CoreGraphics Log Jam

May 5th, 2006

It’s been a while since I’ve complained about Apple in the context of an actual bug report, so here is a little diversion back into “Apple Bug Friday” land.

One of the aspects of Mac OS X programming that can really frustrate traditional Mac OS programmers is the lack of error reporting from many APIs. While traditional Carbon APIs tend to return numeric failure codes when something goes wrong, it’s not unusual for CoreFoundation and related APIs to simply return NULL. What’s the developer to do in this case? The usual argument is that NULL is returned only from functions where a more specific error would not help the programmer convey meaningful information to the user. In other words, if it returns NULL when you don’t expect it to, your computer is either melting down, or you’ve got some debugging to do. Regardless of the validity of this argument, it can be infuriating to look at code that seems perfectly correct, and be clueless as to why it is failing.

I was chatting with Jonathan Wight when he shared his frustration with the CGBitmapContextCreate function. He was in the midst of debugging just one of these mind-boggling NULL returns. All the parameters looked more or less correct but the function just plain refused to cooperate.

I guess I was between builds or something because I got interested in the problem. While Jon took the more efficient path of carefully examining the parameters being passed and comparing their values to the documentation’s restrictions, I started traipsing through assembly in Xcode. You know, the fun stuff.

Of course, Jon found the answer first. It was a problem with the combination of colorspace and alpha parameters. The limitations are well-documented (if a bit overwhelming) in Apple’s Technical Q&A. In this case, Jon was fetching the values directly from a CGImage that had been loaded from disk. Can’t blame a guy for thinking that maybe a JPG image’s attributes might be suitable for creating a bitmap context!

Even after the bug was resolved, I continued digging into the framework via the debugger. I’m due for a complete retraining on Intel, but as long as I have my PowerPC machine around, I’m fairly comfortable zipping through the various API to see what really happens when an error occurs.

Sure enough, a few levels into the API, I spot an examination of the input colorspace, and an objection to the fact that it was only 24-bits per pixel. Great, I thought. If the API knows exactly what’s wrong, why doesn’t it let us know somehow, at least through a logging message or something. Then I spotted a call to “CGPostError.” Well, that’s interesting. A well-defined error reporting mechanism? The results of which the developer never sees? I traced along a while until discovered myself in a logging function, the parameter to which was this choice bit of text:

CGBitmapContextCreate: unsupported parameter combination: 8 integer bits/component;
	24 bits/pixel; 3-component colorspace; kCGImageAlphaNone.

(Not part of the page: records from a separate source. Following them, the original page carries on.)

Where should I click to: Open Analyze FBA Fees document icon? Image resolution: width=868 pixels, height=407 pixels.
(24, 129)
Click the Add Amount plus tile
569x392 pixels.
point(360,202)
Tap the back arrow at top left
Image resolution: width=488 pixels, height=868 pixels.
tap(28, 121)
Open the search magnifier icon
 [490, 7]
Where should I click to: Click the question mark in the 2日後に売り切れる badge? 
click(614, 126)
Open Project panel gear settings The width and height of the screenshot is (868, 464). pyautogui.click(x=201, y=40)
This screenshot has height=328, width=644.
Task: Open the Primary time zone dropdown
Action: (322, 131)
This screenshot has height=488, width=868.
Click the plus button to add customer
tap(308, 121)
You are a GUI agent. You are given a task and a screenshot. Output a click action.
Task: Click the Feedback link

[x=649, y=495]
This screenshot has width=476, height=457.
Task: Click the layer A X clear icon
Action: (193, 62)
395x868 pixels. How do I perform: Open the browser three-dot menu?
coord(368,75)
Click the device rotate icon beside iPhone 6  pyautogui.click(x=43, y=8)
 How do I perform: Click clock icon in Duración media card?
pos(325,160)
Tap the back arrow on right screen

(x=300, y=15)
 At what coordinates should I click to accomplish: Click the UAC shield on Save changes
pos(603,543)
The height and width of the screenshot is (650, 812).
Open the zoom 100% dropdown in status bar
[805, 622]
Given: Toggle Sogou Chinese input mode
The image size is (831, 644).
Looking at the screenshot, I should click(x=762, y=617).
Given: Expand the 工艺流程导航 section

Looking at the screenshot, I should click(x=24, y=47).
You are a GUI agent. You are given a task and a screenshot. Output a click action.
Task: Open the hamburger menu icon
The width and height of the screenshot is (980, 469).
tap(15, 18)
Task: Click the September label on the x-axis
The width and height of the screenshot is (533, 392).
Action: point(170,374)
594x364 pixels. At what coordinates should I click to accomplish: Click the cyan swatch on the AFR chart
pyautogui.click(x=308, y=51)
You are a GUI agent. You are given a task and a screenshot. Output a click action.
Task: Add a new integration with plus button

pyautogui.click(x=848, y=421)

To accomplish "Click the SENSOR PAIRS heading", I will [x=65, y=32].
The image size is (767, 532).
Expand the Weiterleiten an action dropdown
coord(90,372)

Well! It doesn’t exactly point to the right solution, but it would have been nice to know! Thanks for not sharing, CoreGraphics. Why the heck does it go to all this work and not print out the result? I decided to dig deeper.

The framework has an internal function, “hasTerminal,” which seems to control whether logging to the console occurs or not. I guess the engineers on the CoreGraphics team are trying to be considerate and not spew logging messages all over your console log unless you’re actually, you know, debugging. Here’s the kicker – hasTerminal returns true if you are running from the terminal. All Jon had to do was test his app from the command-line and the exceedingly helpful logging message would have appeared.

But the “hasTerminal” function returns false when debugging from within Xcode. Bugger that debugger! How does hasTerminal decide whether to allow logging or not? It simply attempts to open “/dev/tty” with read/write access. If it is successful, the user must be running from a terminal? But somehow, when running from within Xcode, this test fails, and therefore logging is not done. I assume this has something to do with Xcode’s magic terminal-esque window, but the discovery raises two questions:

  1. Should CoreGraphics limit its logging functionality based on assumptions about “/dev/tty”?
  2. Should debugging in Xcode impact a target application’s ability to open “/dev/tty”?

These questions are posed in Radar #4538344- “CoreGraphics logging doesn’t appear withing Xcode”.

11 Responses to “CoreGraphics Log Jam”

  1. Jonathan Wight Says:

    Wow. Thanks for taking the time to write this up and even posting a radar bug.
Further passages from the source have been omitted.